Discussing the Path to a Tissue Engineered Liver

An interesting interview with a tissue engineer can be found at the Methuselah Foundation blog. It covers one view of the path from today's research to the clinical availability of complete engineered livers constructed to order, among other subjects:

[The most significant challenge] definitely has to do with scaling up our cell sources, because the liver is such a large organ, and you just need an enormous volume of cells. We can take fat-derived bone marrow stem cells and turn them into pretty much any cell that we want, but we need such large quantities that we may have to combine cells from different populations in order to get enough. [So] we're going back to how we tackled it for the small bowel, which was to use clusters of cells known as organoid units rather than single cells alone. For the bowel, what that cluster looks like is an epithelial cell - the specialized stem cell of the intestine - with a little ball of cells gathered around it. One of the beauties of these organoid units is that because all of the cells are together, they've already got their natural architecture in place. When you're working with single cells, they have the unfortunate habit of changing into other cells that you don't want. And the more you can keep them together, the happier they are. So these already existing cell architectures turned out to be very useful to us.

Likewise, with the liver, rather than using single cells alone and therefore having to figure out how to mass produce them in order to get enough, we're exploring whether or not we can use these organoid units instead and get them to expand and coalesce into functional tissue. It's kind of like giving the whole process a head start. Instead of saying, "Okay, two cells need to get together and start talking," we're saying, "Can we put 10 cells together and get them to talk to another 10 cells?"

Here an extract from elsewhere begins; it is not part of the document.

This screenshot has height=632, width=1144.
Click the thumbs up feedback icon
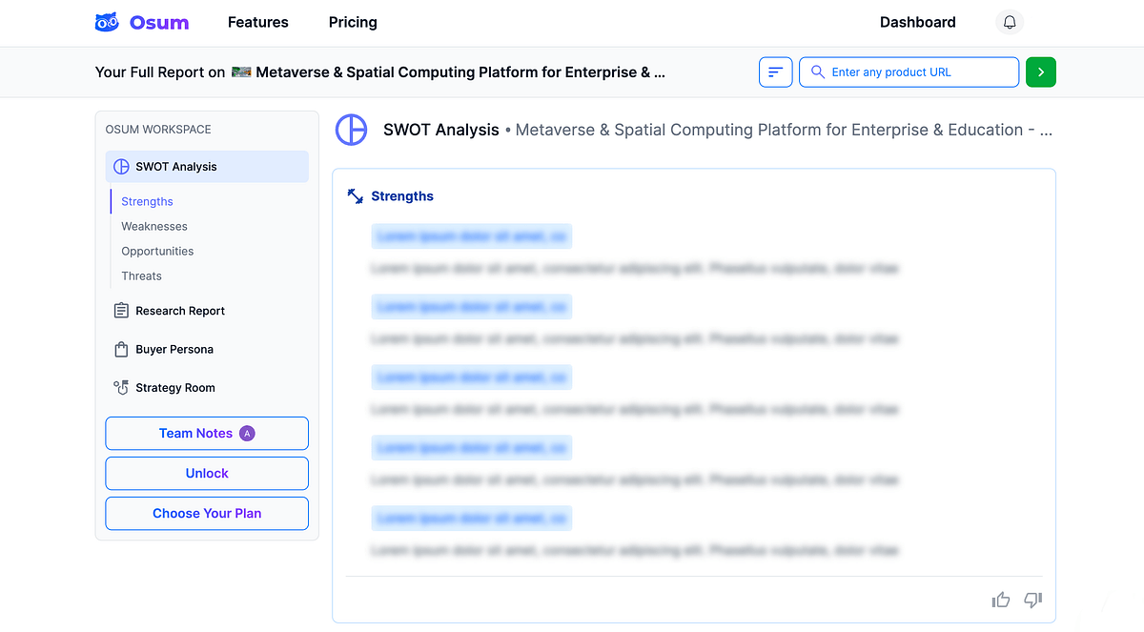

Down the line, we're still going to have to figure out where these cells will come from. With pigs, I can take the liver from one pig and turn it into a scaffold, and then take another pig and break down its liver in order to get a bunch of little organoid units out of it, which I can then seed back into the scaffold. That's great, but it's not clinically translatable. I can't really go to a human patient and just take out little bits of their liver and start chopping them up, because they need their liver to survive. So it's a bit of a Catch-22 at the moment.

In the end, I wonder whether we may have to figure out how to harvest a smaller portion of organoid units from small biopsies of a patient's liver, seed them into a scaffold alongside other stem cells, and then somehow get those organoid units to turn the adjacent stem cells into liver cells. We do have a little bit of lab evidence that this could work, because we've taken bone marrow stem cells, co-cultured them together with epithelial cells from the bronchi, and these stem cells have shown signs of turning into epithelial cells themselves. But this still needs to be explored in a lot more detail.

In general, we'd eventually like to be able to say to you, "Here's a fully seeded new liver, and you can have a full transplant." Before we get to that point, however, it may also be possible to use a partial tissue-engineered liver to make some kind of dialysis machine, much like we do for the kidney. This would give us the opportunity, step by step, to offer an intermediate form of treatment that would give your liver a chance to regenerate a little bit and regain some of its function.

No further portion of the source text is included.